Sonntag, 26. November 2023

Die Wochenschau (20.11.-26.11.2023): Blink-182, King Gizzard & the Lizard Wizard, Below A Silent Sky und und und...


 
 
 
 
Blink-182 - One More Time...BLINK-182
One More Time...
Columbia

Letztlich ist die Rückkehr von Tom DeLonge zu Blink-182 nach der Krebserkrankung von Mark Hoppus eher von emotionaler als von künstlerischer Bedeutung. Denn auch mit Matt Skiba hatten die Kalifornier zuletzt eigentlich keine Probleme, einen wirkungsvollen Sound zu reproduzieren, der gleichzeitig das richtige Maß von Nostalgie aufkommen ließ (wenn man die denn hatte), die Band aber auch in die Gegenwart holte. One More Time... ist in dieser Hinsicht ein bisschen mehr auf ersteres konzentriert, was aber angesichts der Umstände auch okay ist und stellenweise auch gar nicht verkehrt klingt.
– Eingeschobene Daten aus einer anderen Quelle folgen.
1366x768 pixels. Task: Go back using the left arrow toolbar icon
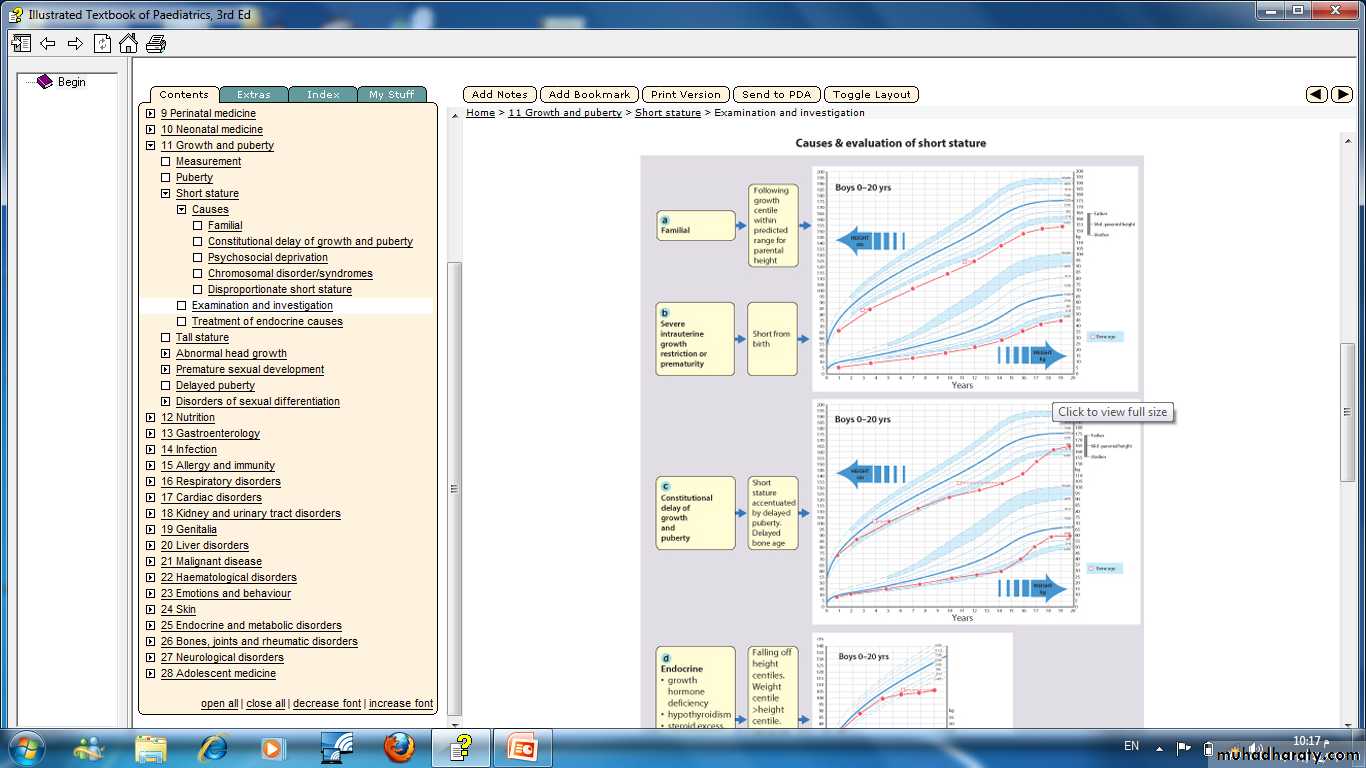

Trotzdem hätte es dann nicht sein müssen, inhaltlich so sehr auf den sentimentalen Overkill zu setzen und vor allem, das Ding mit fast 20 Tracks komplett zu überladen. Denn wo ich mich auf ein emotional und musikalisch rückwärtsgewandtes Blink-Album schon irgendwie einlassen kann, geht es am Ende trotzdem nur in Maßen.

🔴🔴🔴🟠🟠🟠⚫⚫⚫⚫ 06/11





Reverend Kristin Michael Hayter - SAVED!REVEREND KRISTIN MICHAEL HAYTER
Saved!
Perpetual Flame Ministries
 
Die Aussichten auf dieses Album waren eigentlich maximal geil. Nicht nur, dass Kristin Hayter sich nach zwei fantastischen Alben als Lingua Ignota entschied, dieses Moniker (und damit auch die Narrative über real erlebten Missbrauch, der nicht eben leichte Kost war) abzuwerfen, sie fokussierte sich auch auf das, was sie zuletzt schon am besten machte: Düster verspulte Kirchenmusik in der Tradition des amerikanischen Primitivismus. Und auch die Art, wie sie das hier alles aufbereitet, sollte in der Theorie funktionieren: Teilweise auf echten Volkliedern beruhendes Material und archaisch-spirituelle Eigenkompositionen, präsentiert im authentischen LoFi-Gewand und mit einer entscheidenden Menge Goth und experimentellen Eskapaden, die fast schon heimlich untergemischt werden. Eine Idee, die in ein paar Momenten auch richtig gut aufgeht. Gerade die letzten zwei Songs der Platte fangen mit ihrer sporadischen, sakralen Klavierbegleitung den Spirit von Lingua Ignota ein, reduzieren ihn aber auch auf seine Essenzen. Blöd ist dann nur, wie sehr diesem starken Songwriting die albernen Produktionseffekte im Weg stehen und wie künstlich das alles auf alt gemacht wird. Ein Problem, zu dem an vielen anderen Stellen noch erschwerend hinzukommt, dass Tracks einfach nicht gut geschrieben und/oder interpretiert worden sind. Und was auf dem letzten Lingua Ignota-Album noch ernsthaft bedrohlich und finster wirkte, verliert hier in vielen Momenten eben dadurch ein Stückweit seine Ernsthaftigkeit. Mehr als alles andere ist Saved! also ein Album des vergeudeten Potenzials mit Schwächen, die tiefer gehen als das Fehlen einer krachigen Komponente. Bleibt nur zu hoffen, dass Hayter diesen Sound vielleicht noch einpendelt und weiter ausbaut, denn die Idee dahinter ist wie gesagt nicht schlecht.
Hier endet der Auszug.